Ein alter Werkzeugkasten, den die Tochter des Dachdeckers Willi Mielke als Erinnerungsstück unverändert aufbewahrt, gehört ebenso zu den Ausstellungsstücken wie ein monokulares Taschenfernglas des Zivilfahnders Uwe Lieschied, das den Sohn an die gewissenhafte Arbeit des Vaters erinnert. „Nicht die Objekte dürfen im Vordergrund stehen, sondern das Verhältnis der Menschen zu den Gegenständen, die sie besessen, produziert, geerbt oder gefunden haben“, formulierte Gößwald vor 30 Jahren seinen grundlegenden Anspruch an die Museumsarbeit.
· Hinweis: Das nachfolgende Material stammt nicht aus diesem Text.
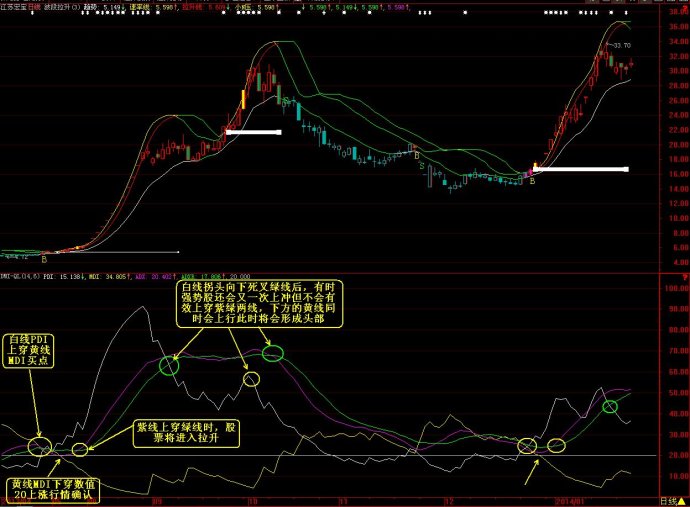The image size is (690, 507).
Task: Click the long white horizontal bar near 16.00
Action: (581, 169)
Im aktuellen Ausstellungskatalog nimmt der Museumsleiter auf den Soziologen Didier Eribon und seinen autobiografischen Bericht „Rückkehr nach Reims“ Bezug: Weil es in proletarischen Familien keine vererbten Häuser gebe, seien auch keine Orte der Erinnerung – keine Archive in Schubladen und Schränken solcher Häuser – vorhanden. „Umso mehr ist ‚Das Museum des Lebens‘ der Versuch, dieser gesellschaftlich bedingten Geschichtsleere eine andere Form der sozialen Erinnerung entgegenzusetzen. Damit ist zugleich das Anrecht jedes Menschen formuliert, dass sein Leben in seiner Besonderheit gewürdigt wird“, schrieb Gößwald 2021. Petra Pluschke lebte eine Hälfte ihres Lebens auf den Fidschi-Inseln, die andere Hälfte in Neukölln. Elisabeth Rosenthal besuchte in den 1930er Jahren die Schule in Britz, floh vor den Nazis nach England, blieb mit ihrer alten Schulfreundin aber weiterhin in Kontakt und schrieb ihr Karten. Die Geschichten beider Frauen, die sich schon zu Lebzeiten mit dem Museum Neukölln austauschten, waren bereits vor ihrem Tod im Bezirk bekannt. Ausgewählte Erinnerungsstücke, die von Freunden und Angehörigen ausgesucht wurden, lassen nun ein lebendiges Bild von ihnen entstehen.
Einmal mehr werden mit der Ausstellung „Das Museum des Lebens“ ausdrücklich Exponate in die Öffentlichkeit gebracht, die von den Lebensleistungen der breiten Bevölkerung zeugen und die üblicherweise in musealen Sammlungen fehlen. Das kulturelle Erbe der breiten Bevölkerung bleibt deshalb oft unsichtbar und unzugänglich. Es ist aus der Geschichtsschreibung weitgehend ausgeschlossen. Für das Projekt wurden intensive Gespräche mit den Angehörigen und Freunden der verstorbenen geführt. Sie sind im Ausstellungskatalog dokumentiert und wurden als Grundlage der Texte verwendet, die in der Ausstellung mit einem Audio-Guide angehört werden können.
Das Museum Neukölln (Alt-Britz 81) ist täglich von 10 bis 18 Uhr geöffnet; der Eintritt ist frei.
Im 191-seitigen Katalog zur Ausstellung werden anhand von Fotografien, Dokumenten und Gegenständen die Lebenswege und Schicksale von zehn Verstorbenen erzählt, deren Leben eng mit Neukölln verbunden waren. Der von Dr. Udo Gößwald herausgegebene Katalog ist für eine Schutzgebühr von 18,90 € erhältlich.